These components include whether the organization has the talent resource to develop a new initiative in-house, or whether it must consider tapping into the resources of its extended ecosystem. Closely related to this consideration is whether the organization possesses the right mix of knowledge and skills to execute the initiative. Yet another key component is whether the organization’s culture supports the effort and focus required to successfully carry out a long-term directive.
Clearly, factoring human capital components into the planning process also implies the development of corporate training and education programs mapped closely to company strategy needs. It is no longer enough for HR to merely source talent matched to organizational strategic needs — it must go beyond and work with the learning function to design a long-term development program for employees that supports organizational strategic direction.
Balancing Talent Supply and Demand
Organizations in some industries, for example those with substantial call center and retail operations, have long dealt with the need to balance supply and demand within an often part-time or contingent workforce. Learning leaders today, however, must develop and apply these management competencies to the knowledge workforce. For example, how do you optimize the allocation of talent when you have 1,000 software engineers in seven global development centers, working on 50 projects at various points in their life cycles?

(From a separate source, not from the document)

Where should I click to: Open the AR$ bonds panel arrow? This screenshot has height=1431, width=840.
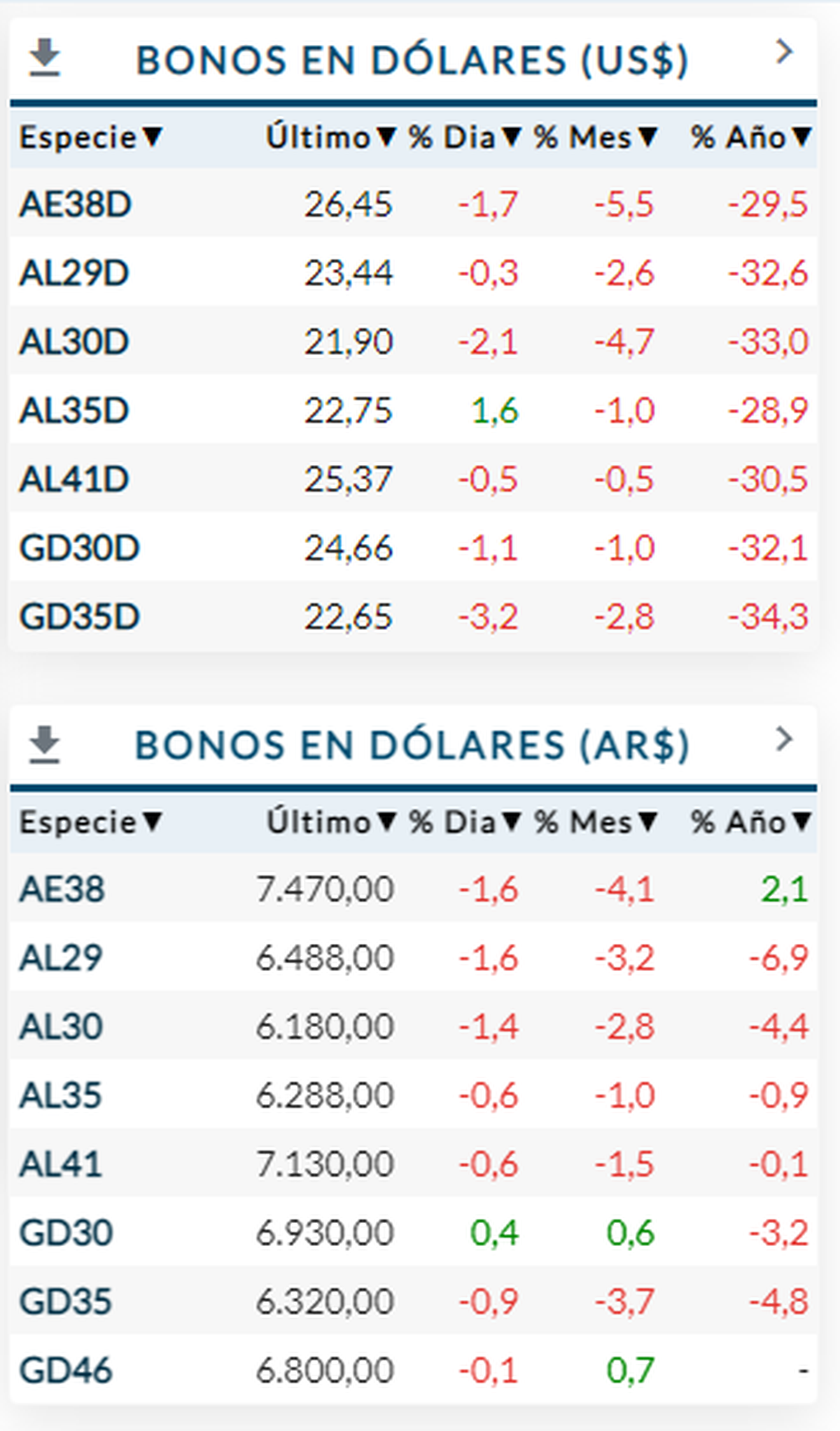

First and foremost, you need to know where your skills are. One of the best ways to do this is to develop an expertise taxonomy that employees can use to create and update their personal profiles, typically stored electronically within an organization’s intranet or employee portal.
In doing so, organizations need to consider the appropriate level of detail in developing these profiles, ensuring there is sufficient understanding of employee capabilities without drowning individuals in reams of meaningless categories. Organizations must know whom they can tap for a given project at a given point in its life cycle. Equally as important, learning leaders must understand where skills gaps exist, and they must develop on-demand learning modules that knowledge workers can access when and where they have a window of opportunity to learn.

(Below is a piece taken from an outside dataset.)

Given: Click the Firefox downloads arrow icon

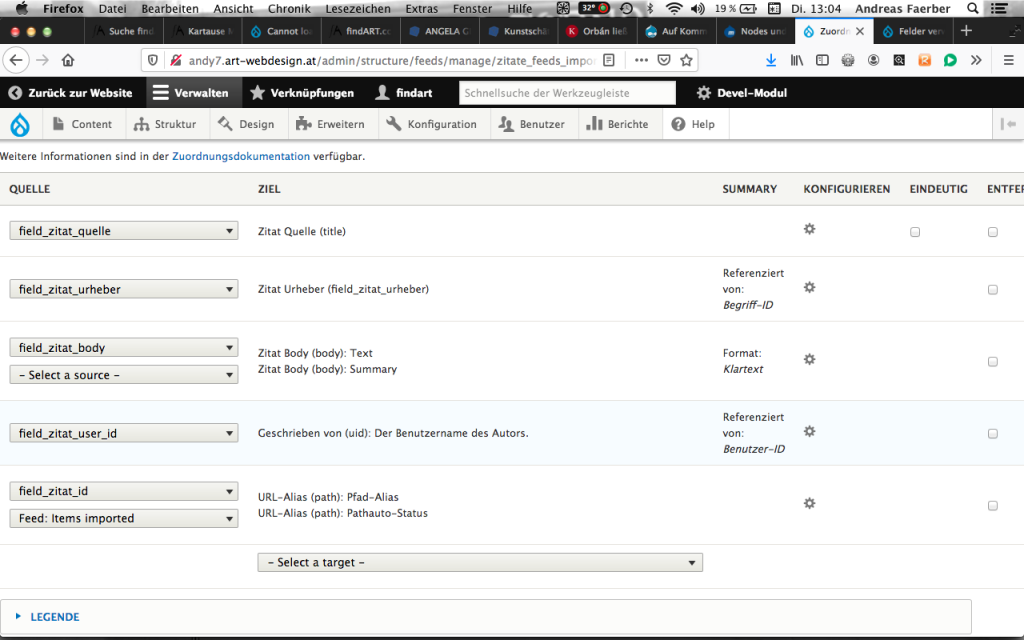Looking at the screenshot, I should (771, 60).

Changes in business conditions, workforce demographics and the continually evolving landscape of globalization are exerting a profound impact not only on business structure and strategy, but on learning and HR strategies. This environment demands the right management competencies, as well a new level of partnership between learning and HR. These competencies include the ability to onboard large numbers of new employees quickly and effectively, as well as across multiple geographies.
They also include the ability to provide learning to a multigenerational workforce, including programs that meet the needs of a new generation of workers replacing retirees, and programs that upgrade the skills and leverage the knowledge of those who choose to continue working. New learning management competencies include thinking and acting not only in terms of a comprehensive learning program, but a comprehensive career map to foster loyalty and retain critical talent. Additionally, they include the ability to match talent and training to organizational strategy and to apply that talent dynamically and efficiently to organizational initiatives.
More than ever before, HR and learning professionals are in a unique position to extend their reach throughout the organization as they become true and valued members of the corporate leadership team.
Eric Lesser is an associate partner for IBM’s Institute for Business Value. Lesser’s research interests include knowledge strategy, communities of practice, social capital and the use of customer knowledge in organizations. He can be reached at elesser@clomedia.com.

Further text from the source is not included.